- Assignment
Reproduce each line of the material exactly, minus any picture.
──────────
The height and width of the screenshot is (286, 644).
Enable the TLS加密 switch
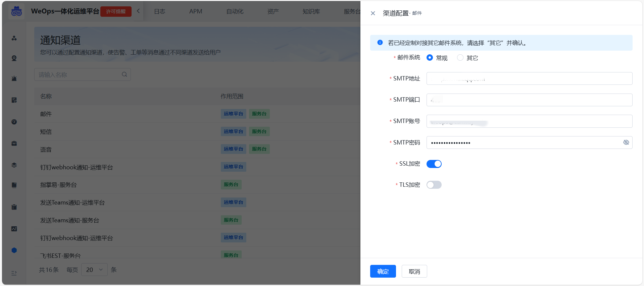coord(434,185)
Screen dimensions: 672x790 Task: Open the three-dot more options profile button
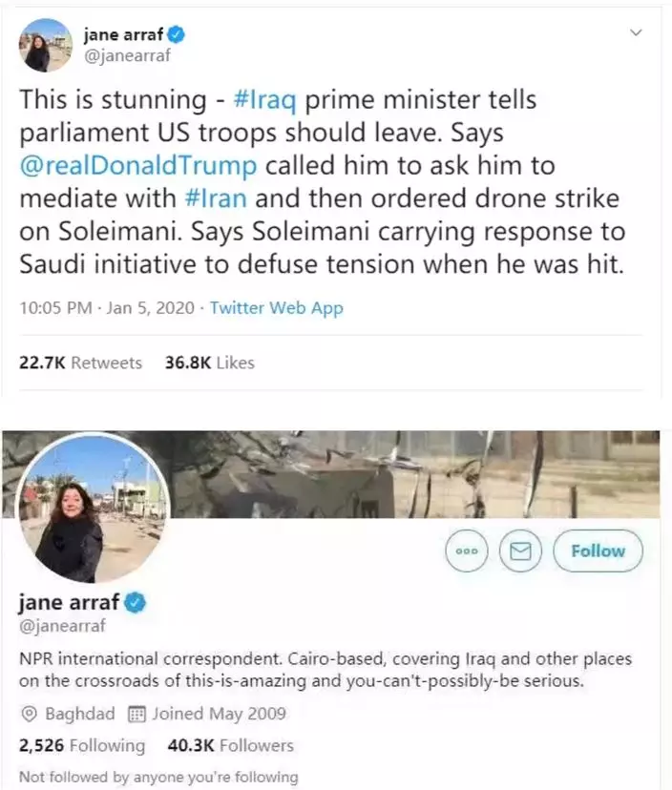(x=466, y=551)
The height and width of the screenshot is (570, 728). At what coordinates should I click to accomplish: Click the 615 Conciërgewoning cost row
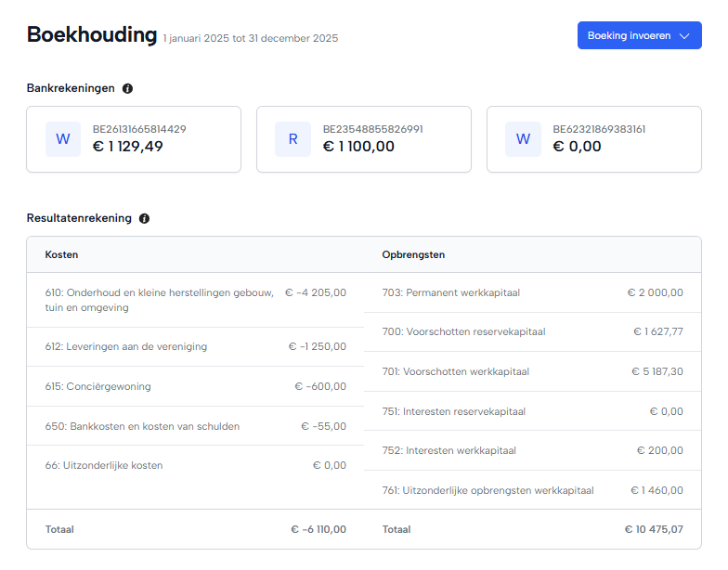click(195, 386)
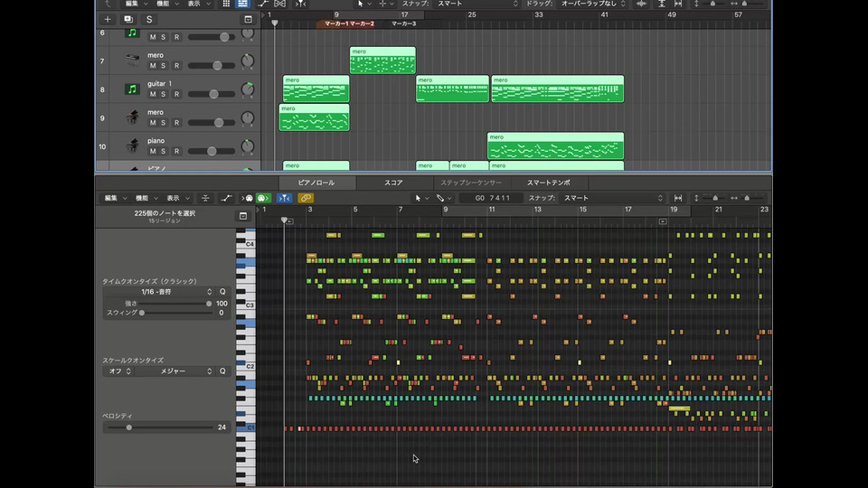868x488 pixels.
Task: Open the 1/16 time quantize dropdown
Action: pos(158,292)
──────────
- Solution for this task
The height and width of the screenshot is (286, 644).
Enable the TLS加密 switch
coord(434,185)
Screen dimensions: 672x790 Task: Open the three-dot more options profile button
(x=466, y=551)
The height and width of the screenshot is (570, 728). At what coordinates should I click to accomplish: Click the 615 Conciërgewoning cost row
click(195, 386)
868x488 pixels.
Task: Open the 1/16 time quantize dropdown
Action: pos(158,292)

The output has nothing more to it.